I’ve just read on RSnake’s blog that MustLive, a very active the Ukrainian researcher, disclosed yet another XSS vulnerability affecting the Google Search Appliance.
The Google Search Appliance starts at $30,000, whereas the Mini starts at $1,995.
This means that about 196.000 web sites, many of them belonging to very important Universities and other public bodies, are willing to pay for putting their data and their users at risk.
Last time I checked, putting up a self-hosted search engine was not a terribly hard task, no matter if you prefer Java, PHP or just plain CGI.
When you discover your own web site is broken, do you really want to depend on someone else for a fix?
September 21st, 2007 at 9:47 pm
I understand that its a problem, but saying that anyone could write something like the Google search appliance is a huge exaggeration. Sure, you could write /a/ search engine, but it most likely wouldn’t scale or find results particularly well. The reason people by these is because they have very large data sets, not just because they have some tiny website they want to make searchable.

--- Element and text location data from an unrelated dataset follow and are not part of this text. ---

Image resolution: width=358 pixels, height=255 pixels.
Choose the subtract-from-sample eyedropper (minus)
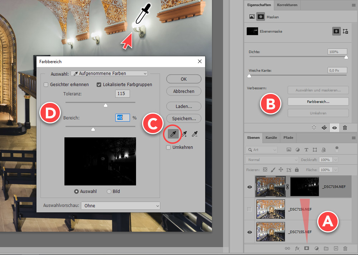(x=195, y=134)
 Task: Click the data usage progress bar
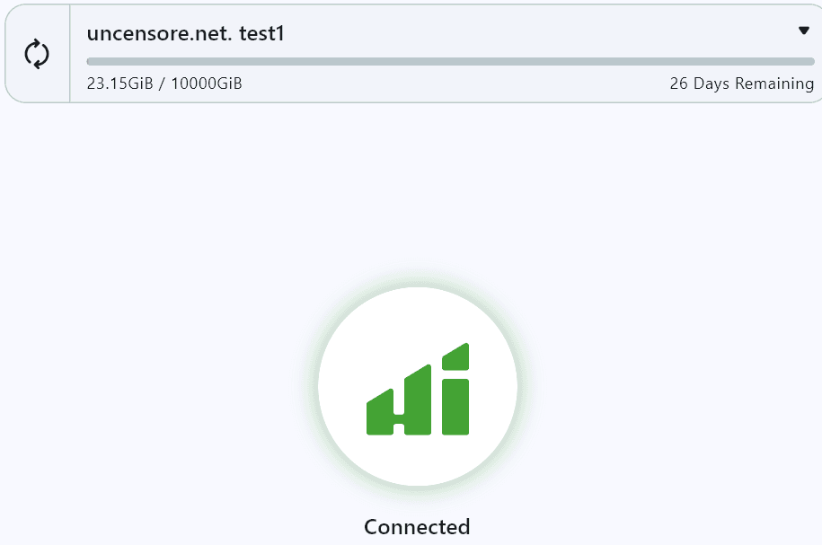[450, 61]
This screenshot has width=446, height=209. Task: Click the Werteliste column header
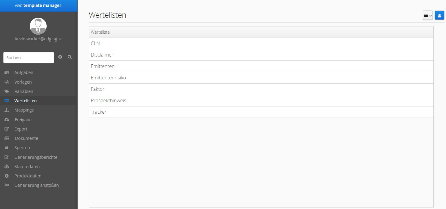pos(100,32)
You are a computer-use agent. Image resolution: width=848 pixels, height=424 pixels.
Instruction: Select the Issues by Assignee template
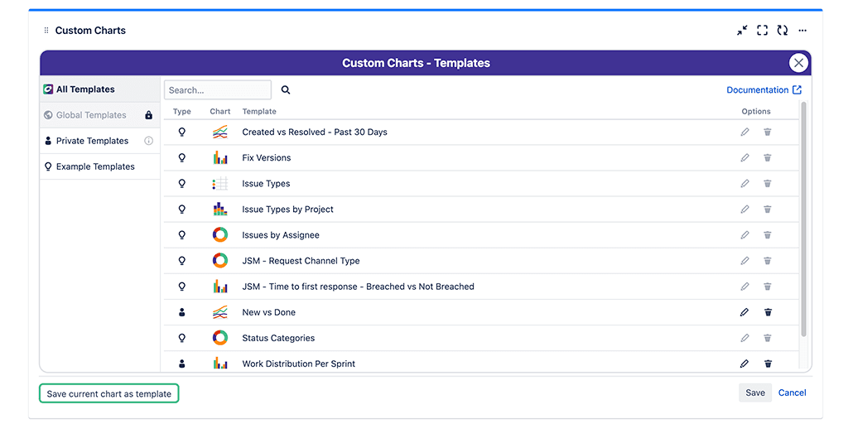280,235
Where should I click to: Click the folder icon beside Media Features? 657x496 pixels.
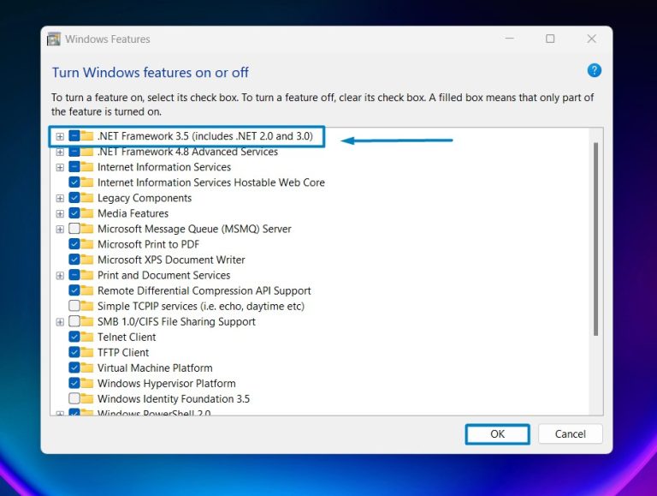coord(87,213)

September 22nd, 2007 at 7:00 am
@kuza55:
I understand your point, but I deployed Lucene (my Java example above) in several mission-critical “enterprise class” environments (just to speak their lingo ;) ), and I can tell you first-hand that it scales very well, given enough iron and tuning.

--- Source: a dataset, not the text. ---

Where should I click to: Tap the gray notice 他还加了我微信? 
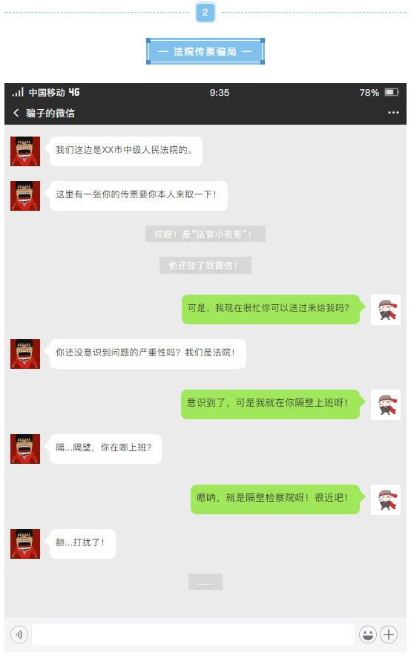coord(206,265)
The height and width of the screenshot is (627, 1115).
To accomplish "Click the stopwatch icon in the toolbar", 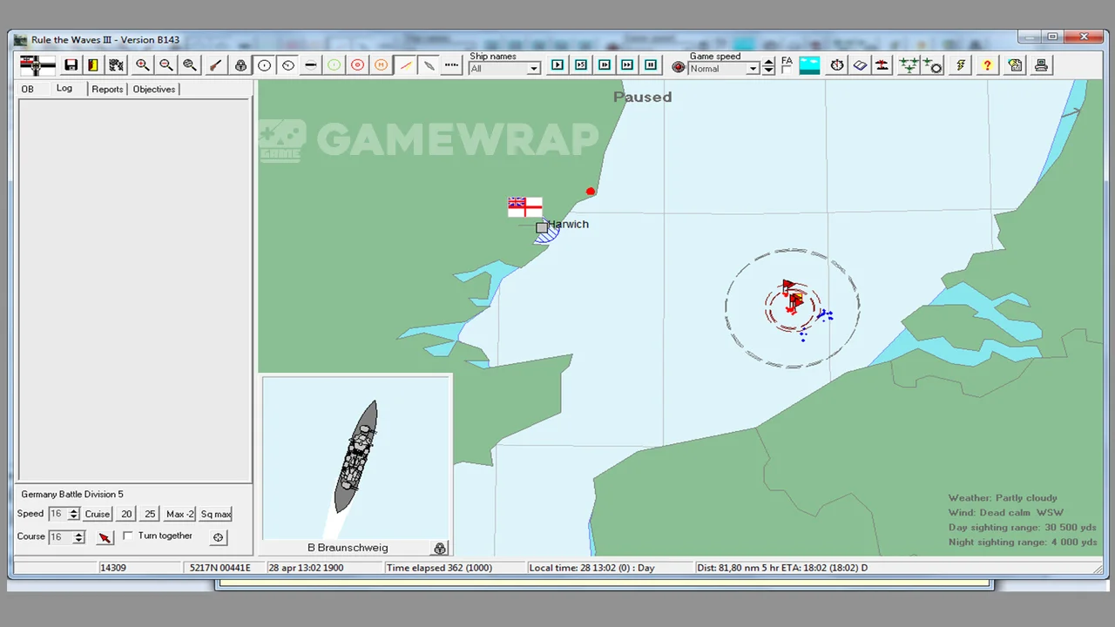I will 836,65.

You may be surprised by some random reports, but I guess the “Powered by Lucene” list could be a better argument (hint: look at the bottom, under the “W” letter).
How many organization-wide search engines do really benefit of PageRank™ or other algorithms “sensing” their content to inject the most relevant ads, anyway?
September 24th, 2007 at 10:37 am
[…] Outsourcing XSS Vulnerabilities 24 09 2007 […]
September 24th, 2007 at 1:06 pm
Wikipedia’s search is absolutely awful. Unless you know the exact term you’re looking for, and there’s an article on that term, then you might as well just go to google and include wikipedia in the search terms.
September 24th, 2007 at 7:13 pm
[…] Google Search Appliance XSS, affecting almost 200,000 paying customers of the outsourced search engine and their users: this […]
April 8th, 2008 at 4:11 pm
[…] BTW, isn’t that a Google Search Appliance? […]
April 29th, 2008 at 2:47 am
Didn’t know there were self-hosted search engines…are those vulnerabilities fix/patchable now that it’s a known issue?
May 27th, 2008 at 7:29 am
Didn’t know there were self-hosted search engines…are those vulnerabilities fix/patchable now that it’s a known issue?" - I’m not sure but we can try it anyways.